** ASSIGNED TASK **
The full set of entries should be repeated without a single change.

** DATA **
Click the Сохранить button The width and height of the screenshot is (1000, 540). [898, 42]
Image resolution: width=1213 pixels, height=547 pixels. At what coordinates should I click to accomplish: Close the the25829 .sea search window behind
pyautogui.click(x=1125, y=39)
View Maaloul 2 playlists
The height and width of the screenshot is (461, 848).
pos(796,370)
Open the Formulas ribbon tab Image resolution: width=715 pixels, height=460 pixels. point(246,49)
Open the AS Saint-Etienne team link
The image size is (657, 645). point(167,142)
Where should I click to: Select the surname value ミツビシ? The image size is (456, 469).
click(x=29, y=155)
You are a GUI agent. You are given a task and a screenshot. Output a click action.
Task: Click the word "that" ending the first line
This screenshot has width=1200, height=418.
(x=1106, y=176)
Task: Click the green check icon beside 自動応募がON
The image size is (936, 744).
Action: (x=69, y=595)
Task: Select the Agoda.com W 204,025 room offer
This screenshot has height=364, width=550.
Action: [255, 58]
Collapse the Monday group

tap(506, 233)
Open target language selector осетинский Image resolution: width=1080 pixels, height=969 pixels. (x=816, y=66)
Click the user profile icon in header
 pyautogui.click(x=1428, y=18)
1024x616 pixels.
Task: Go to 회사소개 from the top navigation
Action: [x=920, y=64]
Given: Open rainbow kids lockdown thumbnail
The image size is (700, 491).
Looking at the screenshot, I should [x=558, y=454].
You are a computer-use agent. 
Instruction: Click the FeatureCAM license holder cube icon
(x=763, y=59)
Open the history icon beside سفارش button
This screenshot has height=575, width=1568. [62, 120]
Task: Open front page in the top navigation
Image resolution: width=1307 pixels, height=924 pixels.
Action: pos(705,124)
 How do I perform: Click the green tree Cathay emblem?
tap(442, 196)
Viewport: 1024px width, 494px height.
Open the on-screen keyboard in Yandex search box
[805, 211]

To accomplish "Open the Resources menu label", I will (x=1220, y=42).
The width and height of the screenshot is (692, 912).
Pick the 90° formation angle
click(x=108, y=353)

** EXERCISE OUTPUT **
Click the Сохранить button The width and height of the screenshot is (1000, 540). [898, 42]
Image resolution: width=1213 pixels, height=547 pixels. At what coordinates should I click to accomplish: Close the the25829 .sea search window behind
pyautogui.click(x=1125, y=39)
View Maaloul 2 playlists
The height and width of the screenshot is (461, 848).
pos(796,370)
Open the Formulas ribbon tab Image resolution: width=715 pixels, height=460 pixels. point(246,49)
Open the AS Saint-Etienne team link
The image size is (657, 645). point(167,142)
Where should I click to: Select the surname value ミツビシ? The image size is (456, 469).
click(x=29, y=155)
You are a GUI agent. You are given a task and a screenshot. Output a click action.
Task: Click the word "that" ending the first line
This screenshot has width=1200, height=418.
(x=1106, y=176)
Task: Click the green check icon beside 自動応募がON
The image size is (936, 744).
Action: (x=69, y=595)
Task: Select the Agoda.com W 204,025 room offer
This screenshot has height=364, width=550.
Action: [255, 58]
Collapse the Monday group

tap(506, 233)
Open target language selector осетинский Image resolution: width=1080 pixels, height=969 pixels. (x=816, y=66)
Click the user profile icon in header
 pyautogui.click(x=1428, y=18)
1024x616 pixels.
Task: Go to 회사소개 from the top navigation
Action: [x=920, y=64]
Given: Open rainbow kids lockdown thumbnail
The image size is (700, 491).
Looking at the screenshot, I should [x=558, y=454].
You are a computer-use agent. 
Instruction: Click the FeatureCAM license holder cube icon
(x=763, y=59)
Open the history icon beside سفارش button
This screenshot has height=575, width=1568. [62, 120]
Task: Open front page in the top navigation
Image resolution: width=1307 pixels, height=924 pixels.
Action: pos(705,124)
 How do I perform: Click the green tree Cathay emblem?
tap(442, 196)
Viewport: 1024px width, 494px height.
Open the on-screen keyboard in Yandex search box
[805, 211]

To accomplish "Open the Resources menu label", I will (x=1220, y=42).
The width and height of the screenshot is (692, 912).
Pick the 90° formation angle
click(x=108, y=353)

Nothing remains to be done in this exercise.